Can you reproduce the full passage on Dumézil's gods of beginning and ending word for word?

* **Text excerpt**:
__________________________________________________

In several of his works, G. Dumézil proposed the existence of a structural difference in level between the Proto-Indo-European gods of beginning and ending, and the other gods whom Dumézil postulated fall into a tripartite structure, reflecting the most ancient organization of society. So in IE religions there is an introducer god (such as Vedic Vâyu and Roman Janus) and a god of ending, and a nurturer goddess who is often also a fire spirit (such as Roman Vesta, Vedic Saraswati and Agni, Avestic Armaiti and Anâitâ) who show a sort of mutual solidarity.

The concept of 'god of ending' is defined in connection to the human point of reference, i.e. the current situation of man in the universe, and not to endings as transitions into new circumstances, which are under the jurisdiction of the gods of beginning, owing to the ambivalent nature of the concept. Thus the god of beginning is not structurally reducible to a sovereign god, nor the goddess of ending to any of the three categories on to which Dumézil distributed goddesses. There is though a greater degree of fuzziness concerning the function and role of goddesses, which may have formed a preexisting structure allowing the absorption of the local Mediterranean mother goddesses, nurturers, and protectresses .

__________________________________________________

* **The data**:

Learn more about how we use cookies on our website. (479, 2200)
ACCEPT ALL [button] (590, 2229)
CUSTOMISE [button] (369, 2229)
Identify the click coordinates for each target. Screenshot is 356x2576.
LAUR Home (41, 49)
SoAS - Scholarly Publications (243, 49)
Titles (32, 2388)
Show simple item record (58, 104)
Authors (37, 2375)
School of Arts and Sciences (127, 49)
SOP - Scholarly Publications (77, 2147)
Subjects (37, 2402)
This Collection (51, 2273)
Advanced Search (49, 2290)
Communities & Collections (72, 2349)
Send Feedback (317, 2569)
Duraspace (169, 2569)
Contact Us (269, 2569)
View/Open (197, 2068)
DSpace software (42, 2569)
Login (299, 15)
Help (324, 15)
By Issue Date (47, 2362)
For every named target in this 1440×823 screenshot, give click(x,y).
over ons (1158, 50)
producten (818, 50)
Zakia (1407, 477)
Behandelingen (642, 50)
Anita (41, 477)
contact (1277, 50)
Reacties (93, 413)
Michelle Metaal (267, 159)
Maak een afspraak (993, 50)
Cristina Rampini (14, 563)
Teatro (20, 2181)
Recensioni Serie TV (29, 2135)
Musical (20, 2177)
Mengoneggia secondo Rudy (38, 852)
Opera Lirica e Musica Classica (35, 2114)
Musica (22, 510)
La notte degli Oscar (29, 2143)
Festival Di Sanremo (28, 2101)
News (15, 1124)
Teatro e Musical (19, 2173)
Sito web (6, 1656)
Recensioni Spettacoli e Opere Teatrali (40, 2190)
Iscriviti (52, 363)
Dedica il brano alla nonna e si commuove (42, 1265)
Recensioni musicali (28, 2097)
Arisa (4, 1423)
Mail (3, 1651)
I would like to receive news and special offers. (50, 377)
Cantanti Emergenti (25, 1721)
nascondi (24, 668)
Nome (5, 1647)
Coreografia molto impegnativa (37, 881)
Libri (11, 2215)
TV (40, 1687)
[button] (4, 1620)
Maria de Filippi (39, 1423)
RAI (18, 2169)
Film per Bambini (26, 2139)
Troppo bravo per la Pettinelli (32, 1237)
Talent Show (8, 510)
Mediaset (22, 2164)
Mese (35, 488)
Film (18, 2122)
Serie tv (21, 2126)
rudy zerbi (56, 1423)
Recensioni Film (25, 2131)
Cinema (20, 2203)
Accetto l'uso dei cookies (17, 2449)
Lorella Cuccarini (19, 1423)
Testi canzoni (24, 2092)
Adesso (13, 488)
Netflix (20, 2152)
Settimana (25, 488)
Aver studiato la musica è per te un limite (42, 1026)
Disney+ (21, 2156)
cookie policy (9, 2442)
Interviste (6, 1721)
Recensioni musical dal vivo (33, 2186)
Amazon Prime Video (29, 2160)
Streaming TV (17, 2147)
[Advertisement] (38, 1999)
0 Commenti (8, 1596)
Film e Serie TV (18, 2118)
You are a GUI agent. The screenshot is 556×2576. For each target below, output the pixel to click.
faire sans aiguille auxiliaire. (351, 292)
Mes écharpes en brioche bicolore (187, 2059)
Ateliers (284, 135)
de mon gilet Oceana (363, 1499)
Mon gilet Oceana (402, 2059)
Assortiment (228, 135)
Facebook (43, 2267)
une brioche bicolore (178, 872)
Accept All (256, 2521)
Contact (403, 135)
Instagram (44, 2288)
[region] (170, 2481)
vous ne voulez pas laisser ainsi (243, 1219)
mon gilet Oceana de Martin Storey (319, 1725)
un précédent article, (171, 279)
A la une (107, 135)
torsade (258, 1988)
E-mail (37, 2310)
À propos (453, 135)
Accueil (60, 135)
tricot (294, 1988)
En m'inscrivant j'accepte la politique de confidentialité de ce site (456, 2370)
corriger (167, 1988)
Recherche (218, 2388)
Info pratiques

__________________________________________________

* **Exercise output**:
In several of his works, G. Dumézil proposed the existence of a structural difference in level between the Proto-Indo-European gods of beginning and ending, and the other gods whom Dumézil postulated fall into a tripartite structure, reflecting the most ancient organization of society. So in IE religions there is an introducer god (such as Vedic Vâyu and Roman Janus) and a god of ending, and a nurturer goddess who is often also a fire spirit (such as Roman Vesta, Vedic Saraswati and Agni, Avestic Armaiti and Anâitâ) who show a sort of mutual solidarity.

The concept of 'god of ending' is defined in connection to the human point of reference, i.e. the current situation of man in the universe, and not to endings as transitions into new circumstances, which are under the jurisdiction of the gods of beginning, owing to the ambivalent nature of the concept. Thus the god of beginning is not structurally reducible to a sovereign god, nor the goddess of ending to any of the three categories on to which Dumézil distributed goddesses. There is though a greater degree of fuzziness concerning the function and role of goddesses, which may have formed a preexisting structure allowing the absorption of the local Mediterranean mother goddesses, nurturers, and protectresses .